Executa canonicalizadores, pastas e outras otimizações independentes da meta.

Usa padrões de StablehloAggressiveSimplificationPass e StablehloAggressiveFolderPass juntos, permitindo que a canonização e o dobramento sejam realizados no mesmo conjunto de padrões, o que geralmente leva a melhores resultados.
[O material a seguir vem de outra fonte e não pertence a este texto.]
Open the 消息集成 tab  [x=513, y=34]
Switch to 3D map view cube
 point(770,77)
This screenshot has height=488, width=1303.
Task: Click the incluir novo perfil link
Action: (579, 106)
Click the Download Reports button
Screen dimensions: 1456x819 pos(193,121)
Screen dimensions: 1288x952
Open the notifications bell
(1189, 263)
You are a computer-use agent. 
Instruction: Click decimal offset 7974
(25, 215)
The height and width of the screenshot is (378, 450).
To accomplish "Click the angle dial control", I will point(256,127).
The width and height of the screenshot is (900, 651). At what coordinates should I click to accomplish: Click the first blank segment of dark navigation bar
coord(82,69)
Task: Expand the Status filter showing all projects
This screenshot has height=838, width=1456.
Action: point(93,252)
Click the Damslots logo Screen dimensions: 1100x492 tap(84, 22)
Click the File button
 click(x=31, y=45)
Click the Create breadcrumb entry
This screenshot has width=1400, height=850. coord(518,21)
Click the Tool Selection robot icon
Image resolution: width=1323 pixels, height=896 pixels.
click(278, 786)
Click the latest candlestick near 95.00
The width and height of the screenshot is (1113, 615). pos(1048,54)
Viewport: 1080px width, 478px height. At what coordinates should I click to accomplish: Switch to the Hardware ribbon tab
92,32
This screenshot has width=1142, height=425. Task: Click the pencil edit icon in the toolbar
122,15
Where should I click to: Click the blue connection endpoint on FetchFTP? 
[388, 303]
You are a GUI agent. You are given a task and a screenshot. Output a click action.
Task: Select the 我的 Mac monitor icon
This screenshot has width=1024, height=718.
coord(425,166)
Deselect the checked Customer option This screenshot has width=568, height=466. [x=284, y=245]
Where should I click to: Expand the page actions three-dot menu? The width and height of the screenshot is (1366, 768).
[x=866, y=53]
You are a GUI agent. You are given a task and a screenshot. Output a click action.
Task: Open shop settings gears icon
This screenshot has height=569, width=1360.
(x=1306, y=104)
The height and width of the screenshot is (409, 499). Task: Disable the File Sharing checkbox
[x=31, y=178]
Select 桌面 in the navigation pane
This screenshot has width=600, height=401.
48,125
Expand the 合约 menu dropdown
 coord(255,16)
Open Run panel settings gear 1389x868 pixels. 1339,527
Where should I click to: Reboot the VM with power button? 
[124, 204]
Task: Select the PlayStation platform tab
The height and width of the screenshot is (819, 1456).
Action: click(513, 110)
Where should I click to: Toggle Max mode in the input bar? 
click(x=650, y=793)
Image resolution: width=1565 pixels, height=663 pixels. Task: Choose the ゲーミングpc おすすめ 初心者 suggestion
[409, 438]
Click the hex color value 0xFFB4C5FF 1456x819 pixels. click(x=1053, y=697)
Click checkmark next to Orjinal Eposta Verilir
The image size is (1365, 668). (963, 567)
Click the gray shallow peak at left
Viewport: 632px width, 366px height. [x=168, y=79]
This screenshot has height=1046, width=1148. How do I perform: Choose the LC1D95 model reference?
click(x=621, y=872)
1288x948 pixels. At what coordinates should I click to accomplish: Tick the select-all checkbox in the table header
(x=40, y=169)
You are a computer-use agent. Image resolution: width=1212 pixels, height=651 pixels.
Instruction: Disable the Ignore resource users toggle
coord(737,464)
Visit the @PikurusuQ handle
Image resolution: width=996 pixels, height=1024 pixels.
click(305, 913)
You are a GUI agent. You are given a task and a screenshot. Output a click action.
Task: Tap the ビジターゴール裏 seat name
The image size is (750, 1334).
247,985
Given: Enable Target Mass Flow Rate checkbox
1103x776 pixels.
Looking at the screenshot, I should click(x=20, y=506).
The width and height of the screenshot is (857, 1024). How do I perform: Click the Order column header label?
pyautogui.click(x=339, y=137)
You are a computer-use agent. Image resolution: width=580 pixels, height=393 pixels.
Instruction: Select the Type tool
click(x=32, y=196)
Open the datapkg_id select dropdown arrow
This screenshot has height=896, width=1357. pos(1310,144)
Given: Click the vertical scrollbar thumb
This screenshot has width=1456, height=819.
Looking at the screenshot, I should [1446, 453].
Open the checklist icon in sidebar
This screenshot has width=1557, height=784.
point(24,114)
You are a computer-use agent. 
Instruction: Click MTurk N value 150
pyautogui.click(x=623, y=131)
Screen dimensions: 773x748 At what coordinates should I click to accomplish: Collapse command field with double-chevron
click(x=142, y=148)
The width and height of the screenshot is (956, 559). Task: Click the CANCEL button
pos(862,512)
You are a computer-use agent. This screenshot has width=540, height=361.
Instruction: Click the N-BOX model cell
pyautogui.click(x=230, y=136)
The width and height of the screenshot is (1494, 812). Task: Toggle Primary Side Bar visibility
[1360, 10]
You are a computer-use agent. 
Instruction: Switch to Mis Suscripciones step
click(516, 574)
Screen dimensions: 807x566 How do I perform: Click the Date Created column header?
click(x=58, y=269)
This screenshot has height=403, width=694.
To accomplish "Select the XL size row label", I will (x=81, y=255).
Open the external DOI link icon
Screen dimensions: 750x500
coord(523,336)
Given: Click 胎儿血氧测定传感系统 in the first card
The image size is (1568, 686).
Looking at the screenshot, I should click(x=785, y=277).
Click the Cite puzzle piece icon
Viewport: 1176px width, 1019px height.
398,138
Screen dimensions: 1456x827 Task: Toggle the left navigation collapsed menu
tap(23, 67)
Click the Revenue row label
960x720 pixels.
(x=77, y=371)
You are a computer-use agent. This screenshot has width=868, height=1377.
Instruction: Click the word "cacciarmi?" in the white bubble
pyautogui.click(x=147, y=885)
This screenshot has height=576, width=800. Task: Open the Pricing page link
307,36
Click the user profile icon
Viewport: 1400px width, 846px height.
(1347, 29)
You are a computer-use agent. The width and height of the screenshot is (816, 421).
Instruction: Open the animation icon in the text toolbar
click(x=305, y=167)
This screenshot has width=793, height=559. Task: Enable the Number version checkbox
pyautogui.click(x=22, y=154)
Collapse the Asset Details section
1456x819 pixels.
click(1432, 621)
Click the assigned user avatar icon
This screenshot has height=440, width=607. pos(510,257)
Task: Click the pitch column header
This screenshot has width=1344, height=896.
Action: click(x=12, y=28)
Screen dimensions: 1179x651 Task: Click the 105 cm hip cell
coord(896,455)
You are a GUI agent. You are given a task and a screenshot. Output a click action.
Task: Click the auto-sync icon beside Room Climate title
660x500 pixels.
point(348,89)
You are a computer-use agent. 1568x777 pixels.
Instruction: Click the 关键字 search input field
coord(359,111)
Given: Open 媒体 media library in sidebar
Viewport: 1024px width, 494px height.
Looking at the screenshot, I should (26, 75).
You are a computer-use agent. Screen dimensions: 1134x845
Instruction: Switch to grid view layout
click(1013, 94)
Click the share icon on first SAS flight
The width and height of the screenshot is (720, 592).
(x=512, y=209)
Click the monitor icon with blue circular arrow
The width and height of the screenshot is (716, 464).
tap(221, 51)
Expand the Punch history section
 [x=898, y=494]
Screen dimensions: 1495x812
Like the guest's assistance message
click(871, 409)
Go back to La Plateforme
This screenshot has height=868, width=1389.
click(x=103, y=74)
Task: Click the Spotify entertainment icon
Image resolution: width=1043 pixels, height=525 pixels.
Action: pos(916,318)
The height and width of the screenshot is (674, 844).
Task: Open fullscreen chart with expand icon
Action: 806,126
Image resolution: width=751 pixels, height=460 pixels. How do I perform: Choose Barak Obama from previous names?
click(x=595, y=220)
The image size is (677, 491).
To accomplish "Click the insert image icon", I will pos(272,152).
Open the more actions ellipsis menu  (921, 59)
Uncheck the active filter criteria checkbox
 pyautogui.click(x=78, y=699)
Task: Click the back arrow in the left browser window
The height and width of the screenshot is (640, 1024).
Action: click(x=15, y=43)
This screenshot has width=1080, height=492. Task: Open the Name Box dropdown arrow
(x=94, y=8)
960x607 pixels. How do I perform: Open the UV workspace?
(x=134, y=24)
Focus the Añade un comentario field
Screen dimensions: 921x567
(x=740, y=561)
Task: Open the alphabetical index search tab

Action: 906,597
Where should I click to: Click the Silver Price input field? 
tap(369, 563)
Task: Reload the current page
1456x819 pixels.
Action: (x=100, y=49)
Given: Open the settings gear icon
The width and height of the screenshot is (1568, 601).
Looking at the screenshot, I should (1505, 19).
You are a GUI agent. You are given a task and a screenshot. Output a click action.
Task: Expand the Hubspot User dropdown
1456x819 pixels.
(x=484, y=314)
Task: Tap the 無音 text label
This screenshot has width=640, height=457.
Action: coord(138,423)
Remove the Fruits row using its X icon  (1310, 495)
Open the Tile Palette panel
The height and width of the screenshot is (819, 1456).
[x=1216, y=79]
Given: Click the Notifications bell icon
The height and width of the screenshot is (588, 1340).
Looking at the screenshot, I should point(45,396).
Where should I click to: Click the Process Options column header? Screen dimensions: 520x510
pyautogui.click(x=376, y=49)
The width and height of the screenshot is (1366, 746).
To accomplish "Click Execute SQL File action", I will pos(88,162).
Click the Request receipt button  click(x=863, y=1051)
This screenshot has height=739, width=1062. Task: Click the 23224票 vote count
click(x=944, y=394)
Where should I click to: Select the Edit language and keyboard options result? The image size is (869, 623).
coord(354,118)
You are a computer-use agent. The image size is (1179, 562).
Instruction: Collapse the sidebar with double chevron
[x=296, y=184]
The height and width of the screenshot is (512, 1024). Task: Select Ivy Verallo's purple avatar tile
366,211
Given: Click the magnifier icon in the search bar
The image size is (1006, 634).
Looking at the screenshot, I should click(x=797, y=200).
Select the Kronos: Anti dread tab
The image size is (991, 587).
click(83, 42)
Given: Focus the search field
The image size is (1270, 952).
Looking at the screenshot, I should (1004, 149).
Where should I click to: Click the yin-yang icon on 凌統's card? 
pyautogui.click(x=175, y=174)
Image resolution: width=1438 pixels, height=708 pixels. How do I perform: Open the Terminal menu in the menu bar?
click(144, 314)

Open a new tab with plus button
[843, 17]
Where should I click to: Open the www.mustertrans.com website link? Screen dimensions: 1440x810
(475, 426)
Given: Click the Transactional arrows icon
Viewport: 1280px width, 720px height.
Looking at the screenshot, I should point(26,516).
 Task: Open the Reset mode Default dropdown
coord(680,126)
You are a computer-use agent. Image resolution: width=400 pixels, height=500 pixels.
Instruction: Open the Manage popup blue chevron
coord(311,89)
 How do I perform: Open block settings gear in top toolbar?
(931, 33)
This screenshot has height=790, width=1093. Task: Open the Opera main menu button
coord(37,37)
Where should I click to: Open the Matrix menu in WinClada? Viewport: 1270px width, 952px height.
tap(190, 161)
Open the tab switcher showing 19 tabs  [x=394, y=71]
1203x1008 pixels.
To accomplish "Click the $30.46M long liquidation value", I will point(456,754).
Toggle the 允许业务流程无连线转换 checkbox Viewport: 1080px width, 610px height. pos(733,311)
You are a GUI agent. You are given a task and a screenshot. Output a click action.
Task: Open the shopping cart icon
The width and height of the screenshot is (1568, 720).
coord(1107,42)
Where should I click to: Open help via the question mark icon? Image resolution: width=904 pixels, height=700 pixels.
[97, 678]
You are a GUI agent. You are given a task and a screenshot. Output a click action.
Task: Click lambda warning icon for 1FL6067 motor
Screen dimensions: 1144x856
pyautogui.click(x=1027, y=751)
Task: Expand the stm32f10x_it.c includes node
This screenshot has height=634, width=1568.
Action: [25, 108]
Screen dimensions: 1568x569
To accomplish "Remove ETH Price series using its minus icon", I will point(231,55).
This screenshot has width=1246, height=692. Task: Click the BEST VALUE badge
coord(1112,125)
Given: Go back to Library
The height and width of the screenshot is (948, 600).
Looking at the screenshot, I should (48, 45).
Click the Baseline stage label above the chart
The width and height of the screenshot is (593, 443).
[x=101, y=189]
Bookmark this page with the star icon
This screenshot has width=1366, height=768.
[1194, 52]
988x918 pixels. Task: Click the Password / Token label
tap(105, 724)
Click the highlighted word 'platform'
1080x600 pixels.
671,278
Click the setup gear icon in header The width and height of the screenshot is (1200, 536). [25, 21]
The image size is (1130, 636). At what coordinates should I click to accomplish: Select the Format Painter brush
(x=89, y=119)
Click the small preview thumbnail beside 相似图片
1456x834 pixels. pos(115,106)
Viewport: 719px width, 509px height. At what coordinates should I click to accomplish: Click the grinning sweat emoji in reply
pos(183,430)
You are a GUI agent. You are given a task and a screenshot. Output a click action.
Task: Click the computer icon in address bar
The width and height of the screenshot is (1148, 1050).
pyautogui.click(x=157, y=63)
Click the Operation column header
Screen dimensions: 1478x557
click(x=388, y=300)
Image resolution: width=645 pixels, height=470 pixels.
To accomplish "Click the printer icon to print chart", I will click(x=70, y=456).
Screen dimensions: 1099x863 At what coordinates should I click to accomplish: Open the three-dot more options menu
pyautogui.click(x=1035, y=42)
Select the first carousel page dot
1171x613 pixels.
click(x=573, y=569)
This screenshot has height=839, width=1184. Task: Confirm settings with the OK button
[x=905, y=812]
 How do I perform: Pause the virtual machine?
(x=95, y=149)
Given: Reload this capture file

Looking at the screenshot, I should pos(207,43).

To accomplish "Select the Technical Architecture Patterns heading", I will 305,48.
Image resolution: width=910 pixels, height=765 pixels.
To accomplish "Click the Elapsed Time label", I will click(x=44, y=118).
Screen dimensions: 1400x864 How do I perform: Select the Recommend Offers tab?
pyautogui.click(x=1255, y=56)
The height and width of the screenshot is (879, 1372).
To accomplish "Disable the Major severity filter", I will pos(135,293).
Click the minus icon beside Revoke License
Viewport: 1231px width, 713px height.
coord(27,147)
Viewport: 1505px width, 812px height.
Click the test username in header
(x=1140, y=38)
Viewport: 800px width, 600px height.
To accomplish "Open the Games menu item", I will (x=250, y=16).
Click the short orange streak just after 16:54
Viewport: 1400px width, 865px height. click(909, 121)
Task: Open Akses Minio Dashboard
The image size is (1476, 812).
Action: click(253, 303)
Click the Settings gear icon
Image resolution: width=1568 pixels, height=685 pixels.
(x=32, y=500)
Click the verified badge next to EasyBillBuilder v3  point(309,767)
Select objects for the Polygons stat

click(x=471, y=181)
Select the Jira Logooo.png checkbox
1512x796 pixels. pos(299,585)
Os usuários devem preferir essa transmissão a chamar as outras diretamente.

Opções

-assume-no-undeclared-side-effects : Allow dead code to be eliminated in some situations (e.g. dead while loops) under the assumption that ops are pure unless declared with explicit MLIR `MemoryEffects`. Notably, this means `func.call` ops will be assumed pure.
-fold-op-element-limit             : Folding an op into a constant can sometimes come at the cost of memory overhead. (This occurs if the op's inputs are reused, meaning that they can't be deleted after the op is folded to a constant, or when folding operations like `concat` whose outputs take up more memory than their inputs.) In such cases, this config option sets an upper limit on how many elements an op's result may have before the op is no longer folded. Splat folds are exempt from this limit.
-optimize-float                    : Allow float optimizations that, though mathematically equivalent, may result in slightly different quantization of floating-point values (e.g. `log(sqrt(x))` -> `0.5 * log(x)`). Float optimizations that can't affect numerical results are always enabled.